## Input records
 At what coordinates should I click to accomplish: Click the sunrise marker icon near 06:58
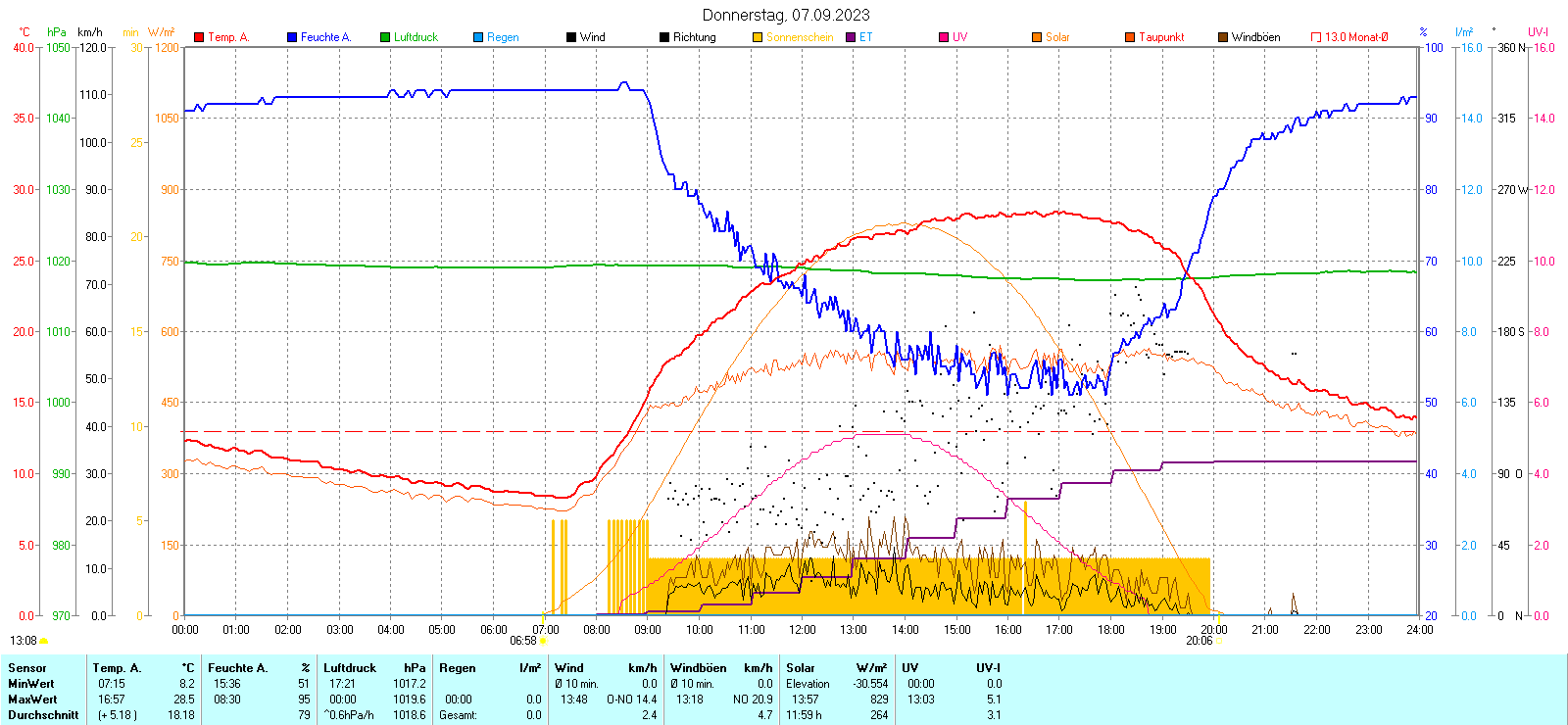tap(544, 641)
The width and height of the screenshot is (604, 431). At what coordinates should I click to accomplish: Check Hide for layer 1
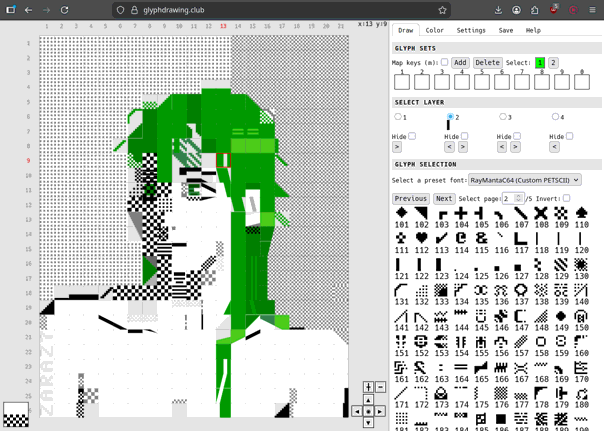click(x=412, y=136)

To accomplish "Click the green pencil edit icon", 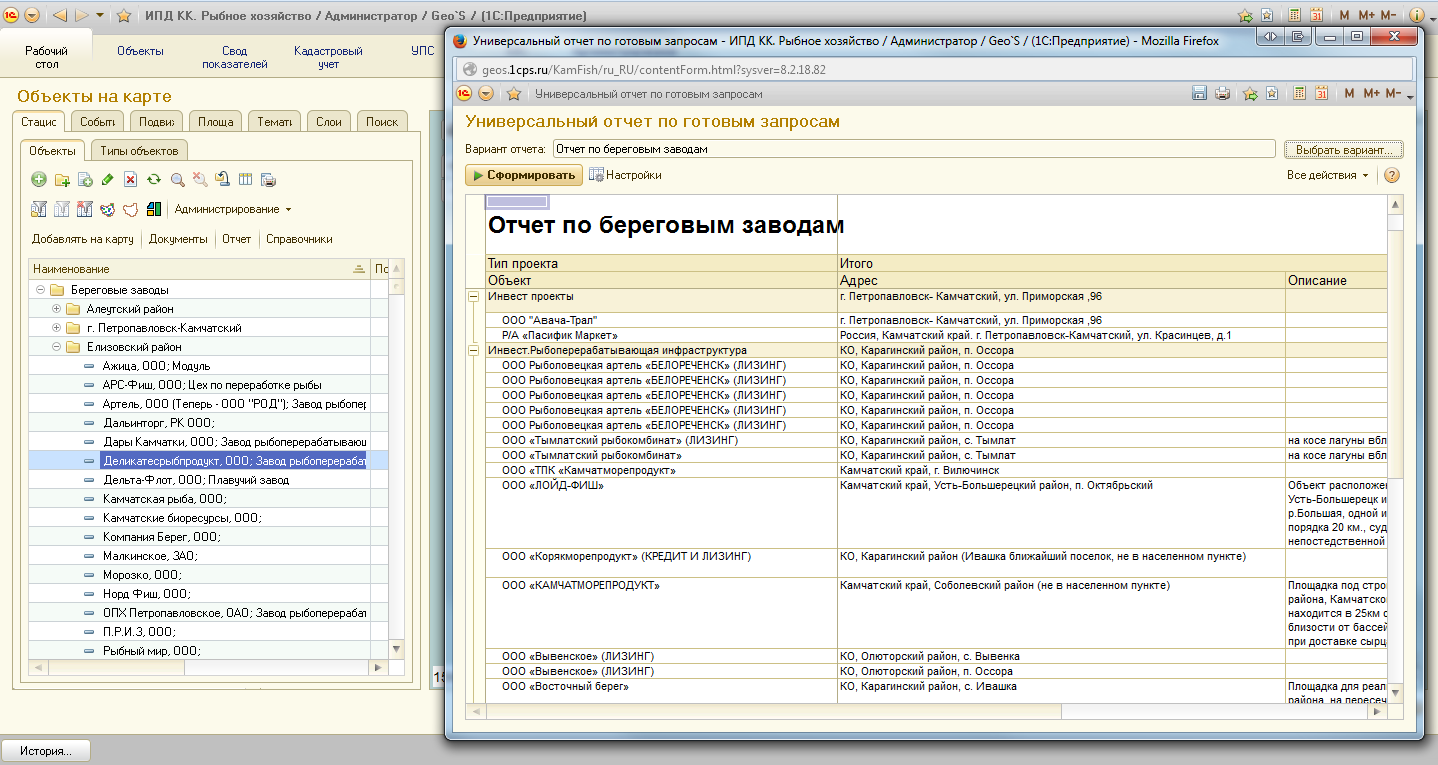I will pyautogui.click(x=107, y=180).
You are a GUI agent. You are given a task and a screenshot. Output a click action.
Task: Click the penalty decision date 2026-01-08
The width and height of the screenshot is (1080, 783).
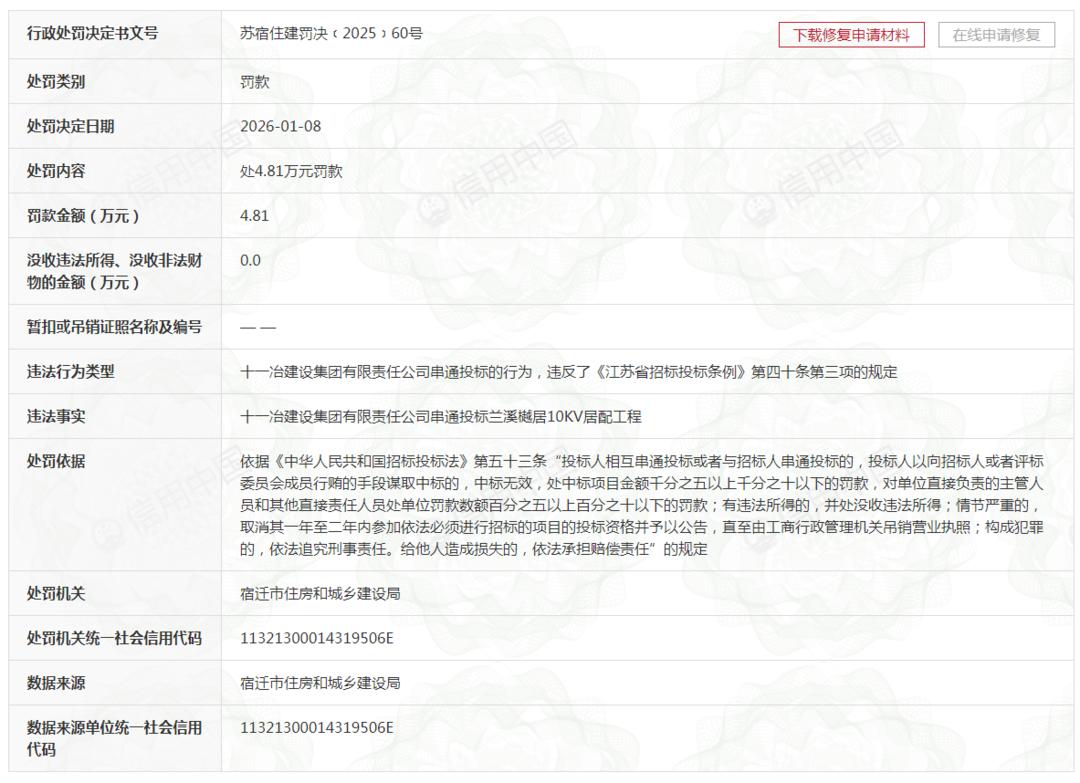point(280,126)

## Task goal
Count the lines in the listing above that contain the word "should", and give only the number.

## Solved problem
2